Em entrevista ao G1, tanto os alunos da Avenues, quanto os da EMEF disseram que uma coisa que chamou a atenção foi a diferença na relação deles com a escrita. Enquanto os alunos da Avenues acharam muito legal o fato de os alunos utilizarem muito os seus cadernos e treinarem a letra, os da EMEF ficaram encantados pela grande interação com a tecnologia que os alunos da escola vizinha tinham.
“Eu achei muito legal porque eu fiz muita amizade com os alunos de lá e achei muito legal também que eles falam inglês e que eles sabem escrever de outros jeitos mais do que nós”, disse Alan, de 11 anos, que estuda na EMEF Alcântara Machado.
No jornal, os alunos da EMEF ressaltaram os projetos da escola dos quais se orgulhavam. Uma das reportagens feitas pelos alunos da escola municipal falou sobre personalidades afro-brasileiras.
Já na visita à escola Avenues, os estudantes da EMEF conheceram o prédio de 7 andares da instituição em que os alunos de todas as idades se comunicam em inglês. A escola também tem sedes em Nova York e na China, e uma nova também está sendo construída no Vale do Silício.
No material escolar, constam aparelhos como computadores e tablets. Além das disciplinas do currículo tradicional, os alunos da escola que se define como “uma nova escola de pensamento” têm acesso a matérias diversas, como, por exemplo, inovação social.

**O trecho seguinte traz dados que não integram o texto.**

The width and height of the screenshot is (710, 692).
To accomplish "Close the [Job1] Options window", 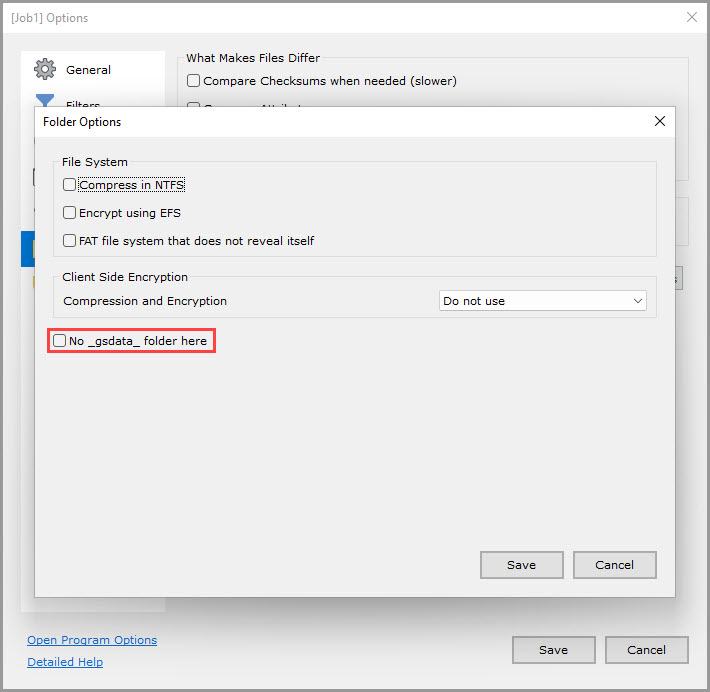I will pyautogui.click(x=691, y=17).
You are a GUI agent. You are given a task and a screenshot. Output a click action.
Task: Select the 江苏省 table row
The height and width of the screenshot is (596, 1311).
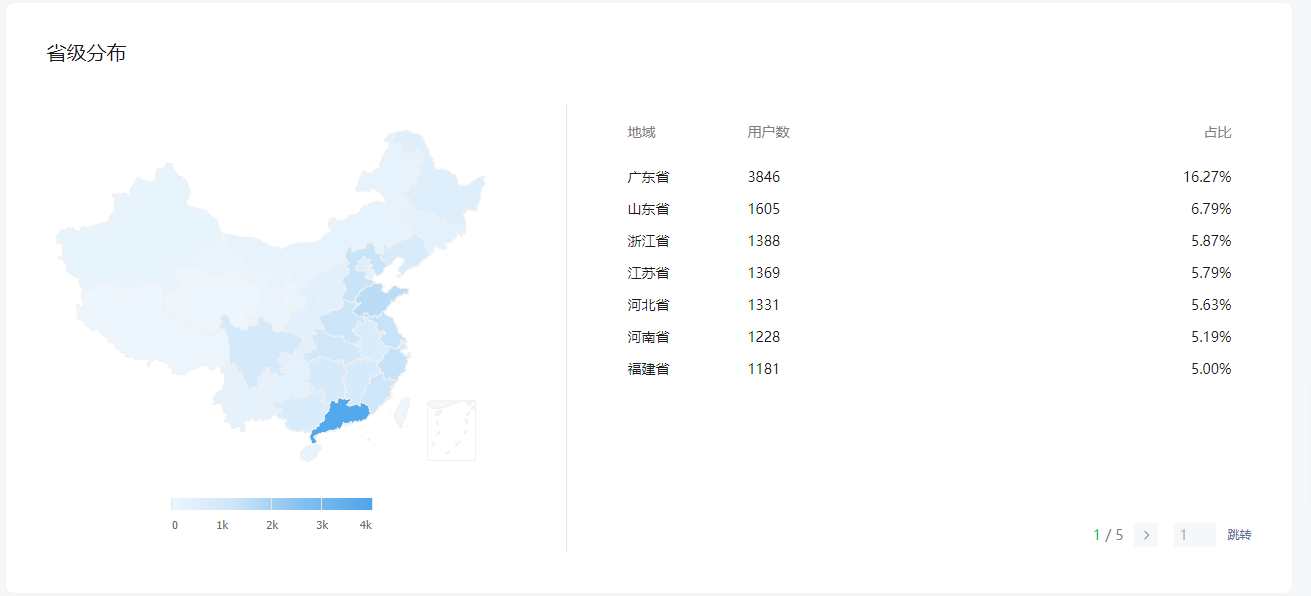coord(929,273)
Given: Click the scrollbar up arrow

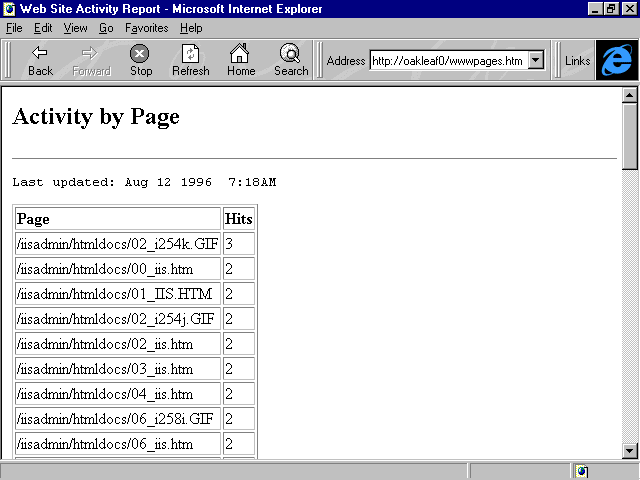Looking at the screenshot, I should [630, 96].

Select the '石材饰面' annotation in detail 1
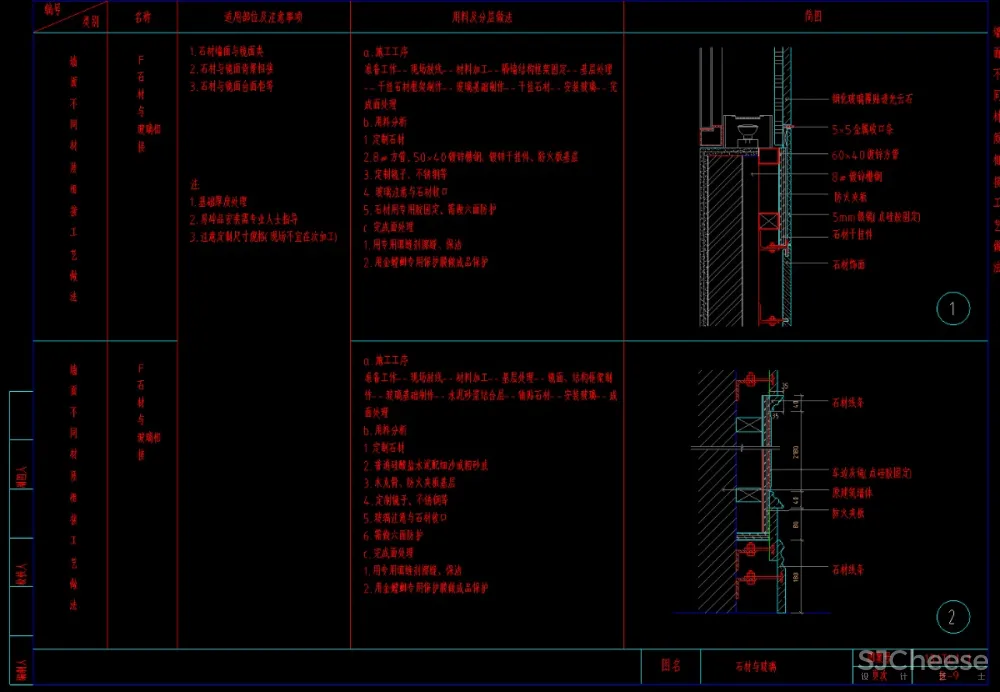pyautogui.click(x=849, y=265)
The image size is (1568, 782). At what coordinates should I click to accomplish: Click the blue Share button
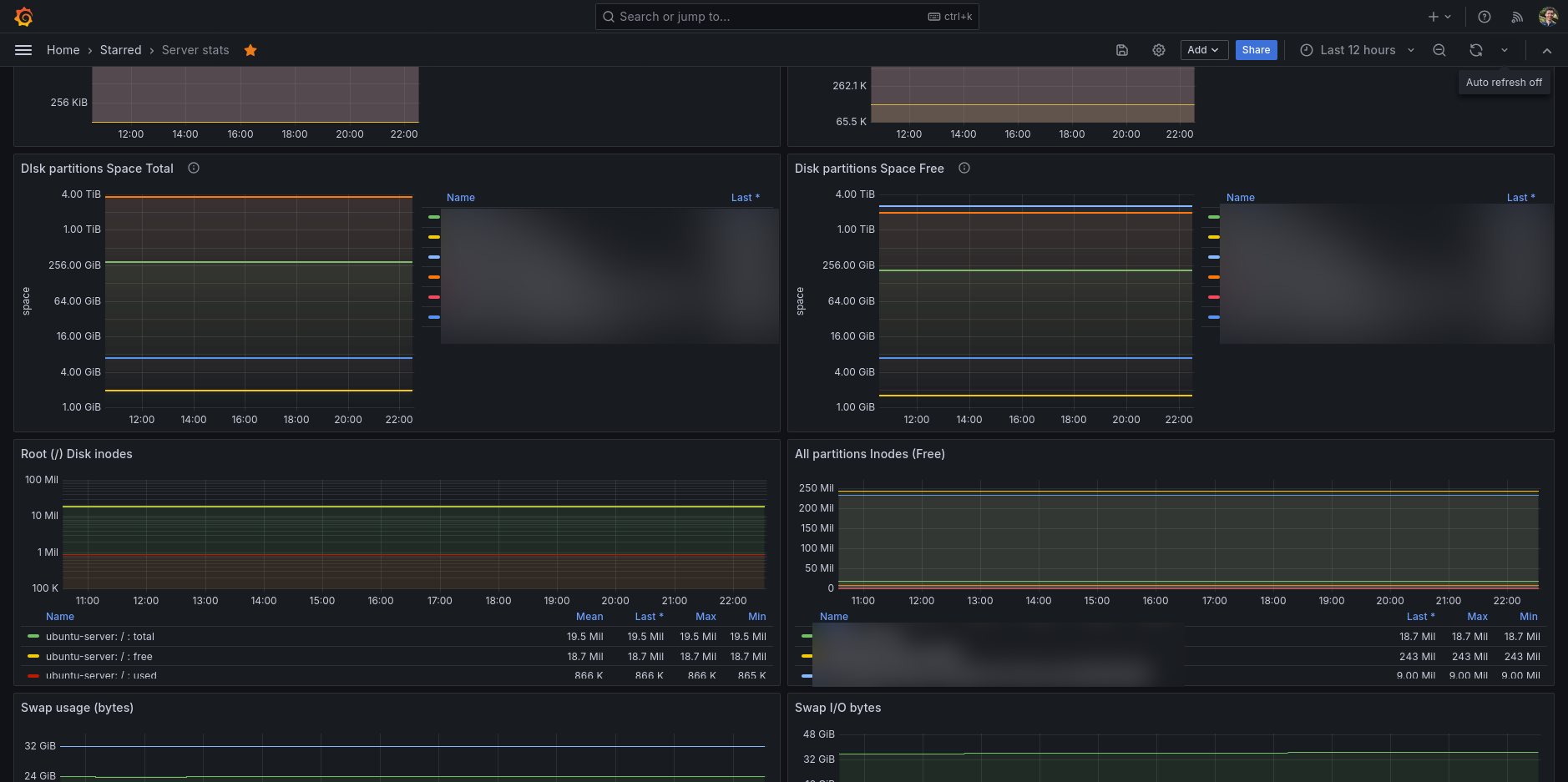(x=1256, y=50)
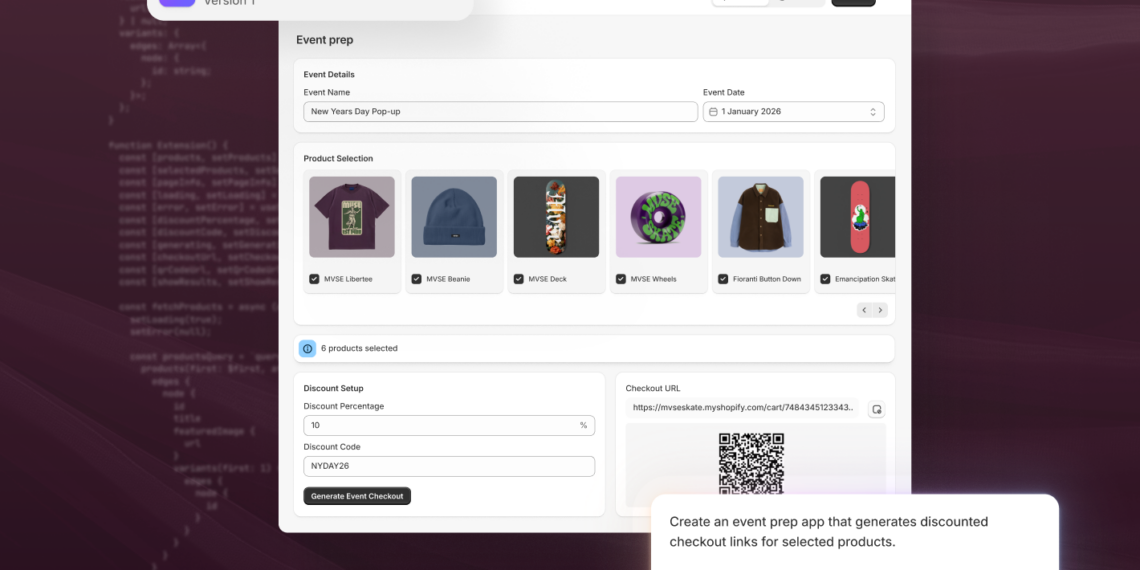Go to previous products with left arrow
The width and height of the screenshot is (1140, 570).
click(x=864, y=310)
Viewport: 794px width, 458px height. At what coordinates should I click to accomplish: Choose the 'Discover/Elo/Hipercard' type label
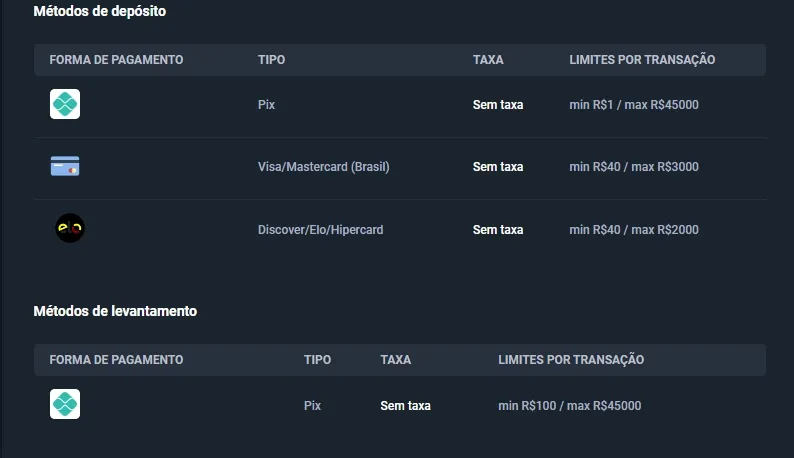tap(320, 230)
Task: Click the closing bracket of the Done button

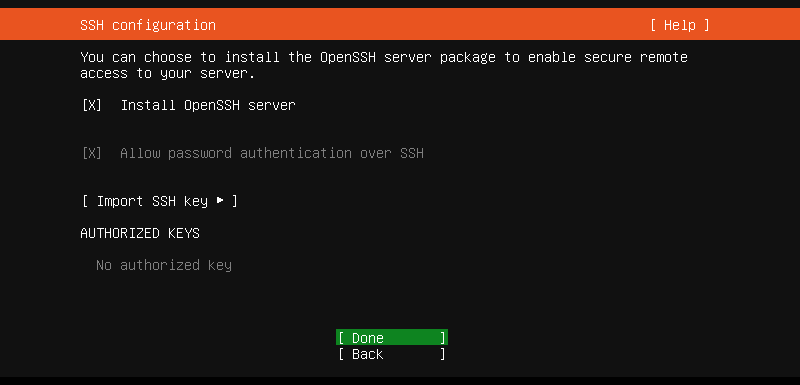Action: point(443,338)
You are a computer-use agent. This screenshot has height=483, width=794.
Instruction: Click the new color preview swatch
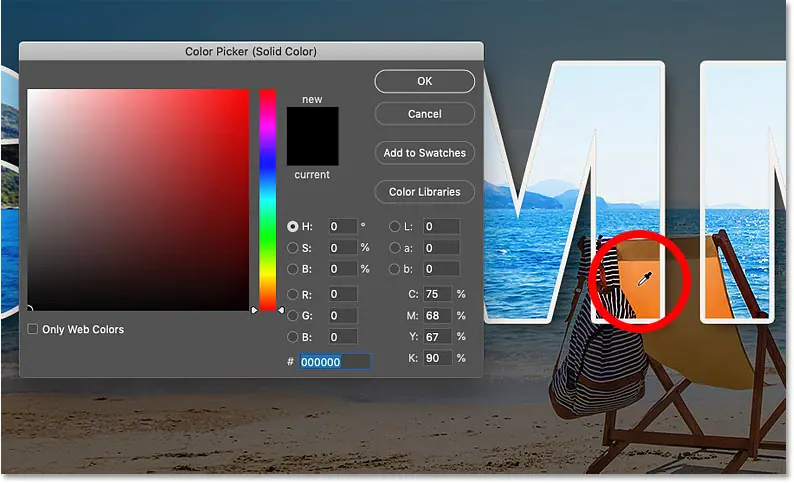(x=312, y=122)
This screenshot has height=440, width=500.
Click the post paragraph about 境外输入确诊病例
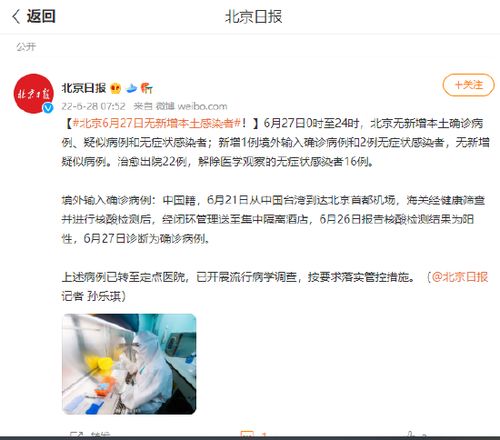click(x=273, y=219)
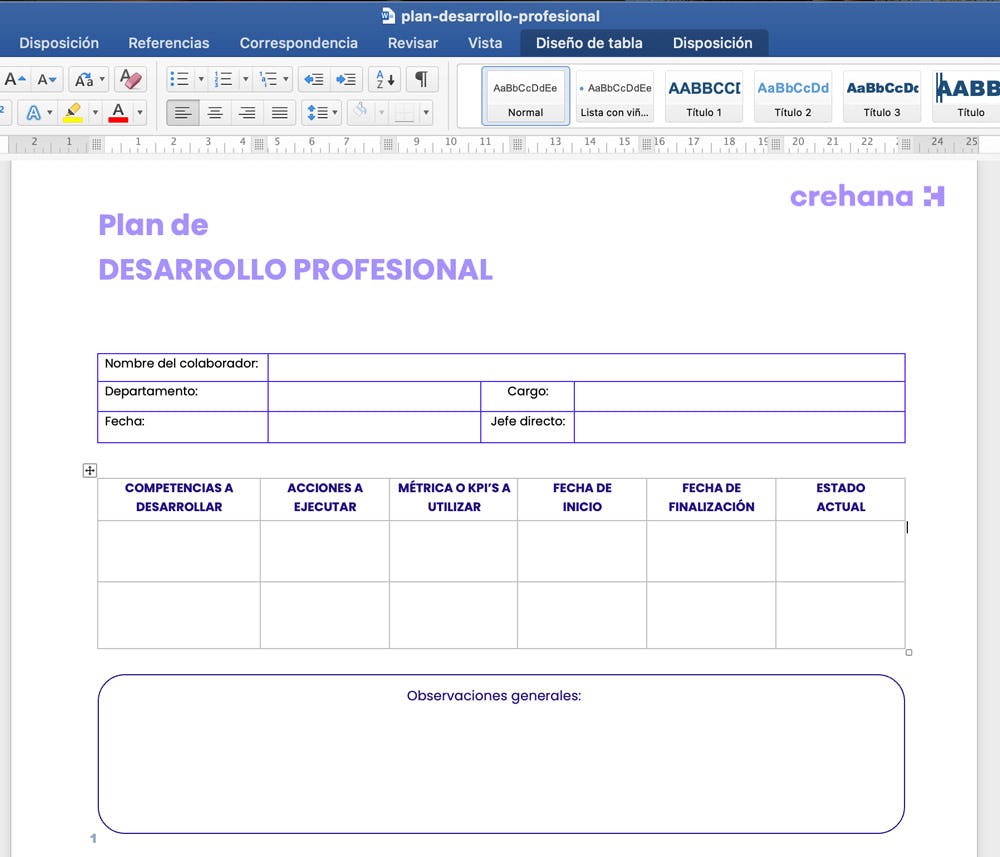Apply the red Font Color icon
1000x857 pixels.
(118, 112)
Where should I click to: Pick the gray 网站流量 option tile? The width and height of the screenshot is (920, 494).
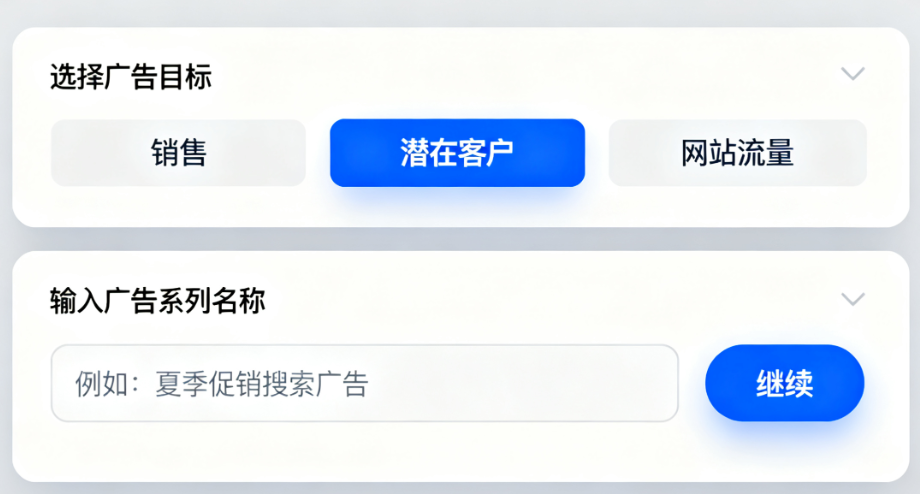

“Eu acho isso [interação entre as escolas] fundamental. Ninguém vive em uma bolha, e eu acho que uma das principais propostas da Avenues é criar alunos muito antenados com tudo o que está acontecendo no mundo e capazes de transformar algumas realidades que a gente vê por aí. A única maneira de a gente conseguir isso é conhecendo é saindo da sala de aula. É vendo outras realidades, conversando”, completa Tatiana.